Data records Block Start
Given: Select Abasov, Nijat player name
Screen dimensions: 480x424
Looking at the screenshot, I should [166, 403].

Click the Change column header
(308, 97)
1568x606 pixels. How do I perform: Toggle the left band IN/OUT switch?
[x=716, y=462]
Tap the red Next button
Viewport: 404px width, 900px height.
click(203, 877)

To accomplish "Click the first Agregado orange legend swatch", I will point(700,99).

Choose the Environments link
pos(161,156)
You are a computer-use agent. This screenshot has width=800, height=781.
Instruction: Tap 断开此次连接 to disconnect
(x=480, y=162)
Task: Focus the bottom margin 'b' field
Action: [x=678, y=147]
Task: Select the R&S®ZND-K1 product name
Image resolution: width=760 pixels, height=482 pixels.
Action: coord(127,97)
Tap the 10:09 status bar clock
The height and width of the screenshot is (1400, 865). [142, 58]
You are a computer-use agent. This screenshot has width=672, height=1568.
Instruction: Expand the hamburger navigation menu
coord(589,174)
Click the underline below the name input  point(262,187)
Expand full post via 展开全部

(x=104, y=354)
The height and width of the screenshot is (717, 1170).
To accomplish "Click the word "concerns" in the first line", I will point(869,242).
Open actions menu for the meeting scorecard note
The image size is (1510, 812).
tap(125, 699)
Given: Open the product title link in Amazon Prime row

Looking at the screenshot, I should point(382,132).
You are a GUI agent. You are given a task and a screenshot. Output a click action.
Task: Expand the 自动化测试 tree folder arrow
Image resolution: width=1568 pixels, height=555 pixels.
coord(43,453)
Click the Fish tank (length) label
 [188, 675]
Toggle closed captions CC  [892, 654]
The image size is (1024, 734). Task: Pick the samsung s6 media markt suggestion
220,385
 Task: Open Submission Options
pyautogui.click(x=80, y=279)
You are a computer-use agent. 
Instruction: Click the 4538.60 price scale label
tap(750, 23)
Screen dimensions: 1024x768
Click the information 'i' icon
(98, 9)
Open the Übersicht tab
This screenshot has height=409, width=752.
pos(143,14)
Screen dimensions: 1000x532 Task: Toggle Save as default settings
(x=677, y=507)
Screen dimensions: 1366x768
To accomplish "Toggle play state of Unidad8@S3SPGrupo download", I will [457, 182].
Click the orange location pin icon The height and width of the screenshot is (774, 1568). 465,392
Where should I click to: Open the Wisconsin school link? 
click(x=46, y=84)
Data records Block End
Copy all the lines above that hold the string "agent".

You are a computer-use agent. This screenshot has width=800, height=781.
You are a computer-use agent. This screenshot has width=672, height=1568.
You are a GUI agent. You are given a task and a screenshot. Output a click action.
You are a computer-use agent. 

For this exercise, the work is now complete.